Edwards, especially, has a lot to prove, having come so close to winning the Sprint Cup championship in 2011—losing to Stewart by just one point in a tie-breaker, the closest title battle in Cup history—only to practically fall apart in 2012, not even qualifying for the Chase.
Kurt Busch, who just last week was named to Forbes magazine's list of most disliked athletes (he ranked eighth), could use a win to also start off a comeback season, especially with new team Furniture Row Racing.
Keselowski would stand to gain quite a bit with a win in the 500, if for nothing else to prove to critics and naysayers that his championship run last season was not a fluke. In fact, what better way to pick up where he left off at the end of 2012 with a win to start 2013?
Bowyer, Hamlin and Kahne are also worthy candidates.
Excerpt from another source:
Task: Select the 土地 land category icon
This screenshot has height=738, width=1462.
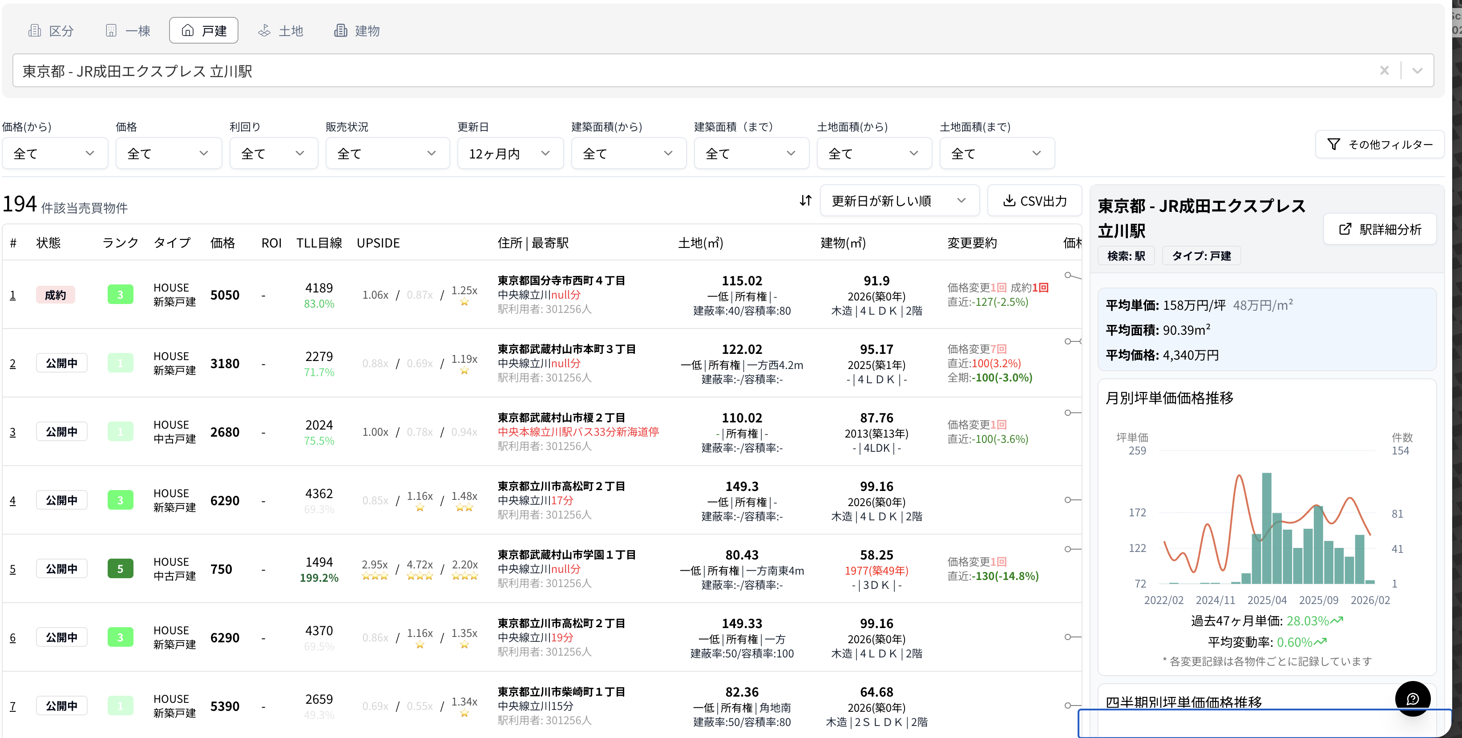Action: click(264, 30)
But after thinking about it long and hard, weighing the pros and cons as well as looking at all the other accomplishments he's achieved in his career, yet to still have such a gaping hole in his racing resume, there really is just one driver who deserves to win the 500 the most—and for the first time in his career:
No, that's not a fanboy selection or a sympathy pick. Stewart is one of the best drivers of his generation. He's won 47 races—including four wins in the summer race at Daytona (but never in the 500)—en route to three Sprint Cup championships.
Yet after 14 years on the Sprint Cup circuit—and 14 tries at the Daytona 500—Stewart still doesn't have what some of best buddies in Cup have. Harvick has one, so does Newman, Earnhardt Jr. and Gordon. But not the man who has the colorful nickname of "Smoke."
In a sense, Stewart has become this era's Dale Earnhardt. No matter how hard Earnhardt tried, or how legendary he was, it took him 20 tries before he won the 500.
Stewart is at 14 tries, going on 15 in two weeks. He needs to stop that ignominious streak cold, not to mention doing so would in some semblance make amends for what Stewart did in his last restrictor-plate race last fall at Talladega, when he triggered a 24-car pileup rather than yield to a hard-charging Waltrip and Casey Mears on the final lap.
Not only was Stewart criticized for causing that massive wreck—which, to his credit, he readily admitted—but it also left Earnhardt Jr. with a concussion that forced him to miss the next two races, ending his championship hopes.
But still, Stewart in my mind has the most to gain with a win at Daytona this month. It would finally end what has been a source of frustration that has grown with each passing year.
It would also help Stewart to rebound from a less-than-captivating season in 2012 as 2011's defending champion. Sure, he made the Chase last season, but he wasn't even a factor in its outcome, unlike the year before when he won five of the 10 Chase races to cap off his third Cup championship.
Admittedly, if I could have done so, I would have made it a tie between Stewart and Martin—as a sentimental favorite—as to who would gain the most with a 500 win.
So, let's make a compromise: Stewart wins the 500 this year in his 15th try, and Martin comes back to win it next year in his 30th try.
You couldn't come up with a better storyline than that.